ASSIGNMENT: Each line from the one containing "You are a GUI" to the last line of the listing below is to be duplicated exactly, and no picture is to be carried over.

SOURCE RECORDS:
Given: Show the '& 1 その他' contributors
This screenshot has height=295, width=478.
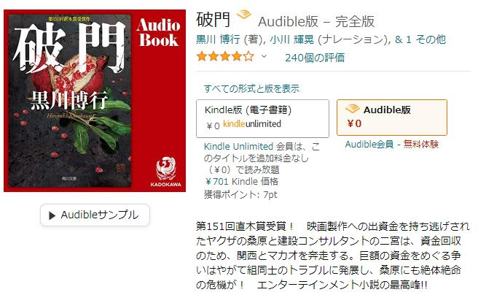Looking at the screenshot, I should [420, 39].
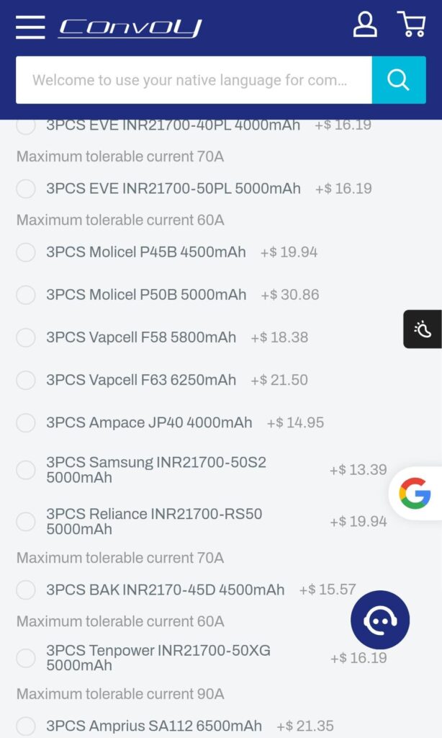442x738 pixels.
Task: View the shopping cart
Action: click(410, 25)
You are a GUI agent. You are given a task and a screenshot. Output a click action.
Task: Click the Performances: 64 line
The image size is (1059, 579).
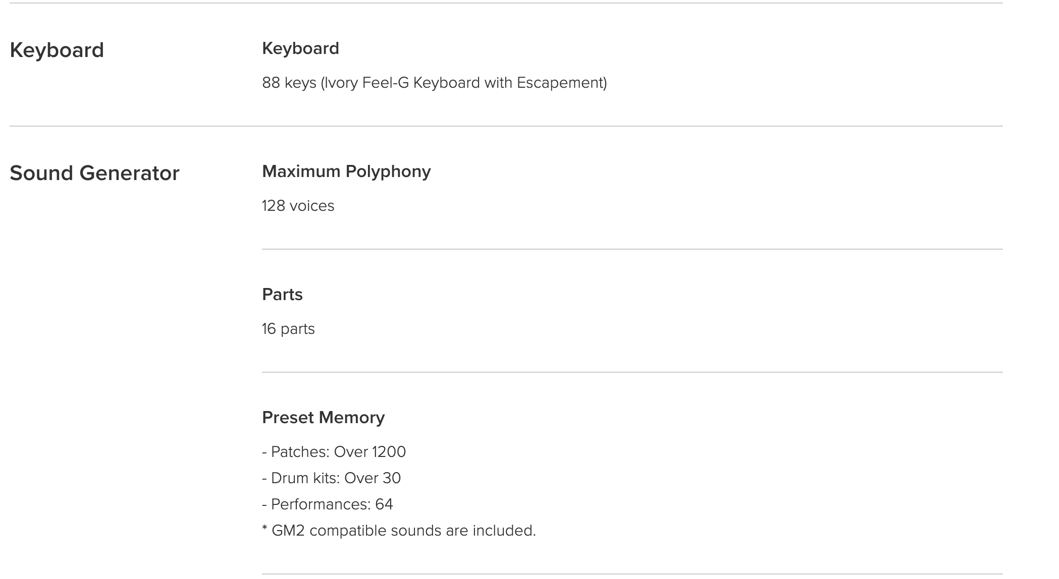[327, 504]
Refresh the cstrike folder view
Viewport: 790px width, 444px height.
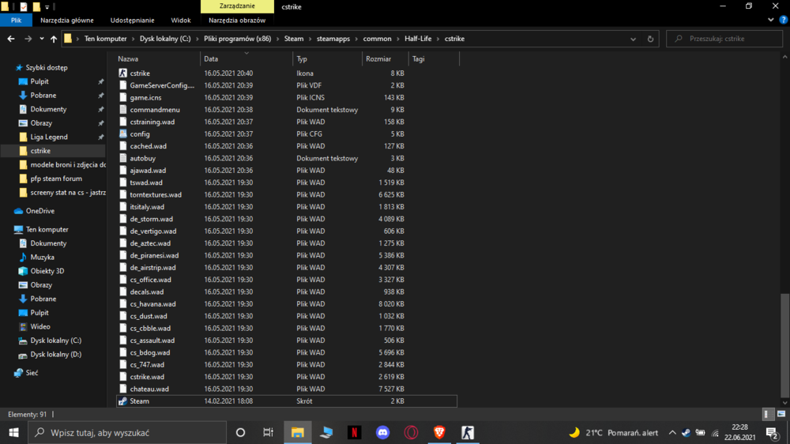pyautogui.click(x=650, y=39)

WRITTEN SOLUTION:
You are a GUI agent. You are given a task and a screenshot. Output a click action.
Task: Click the Performances: 64 line
The image size is (1059, 579).
[327, 504]
Refresh the cstrike folder view
Viewport: 790px width, 444px height.
pyautogui.click(x=650, y=39)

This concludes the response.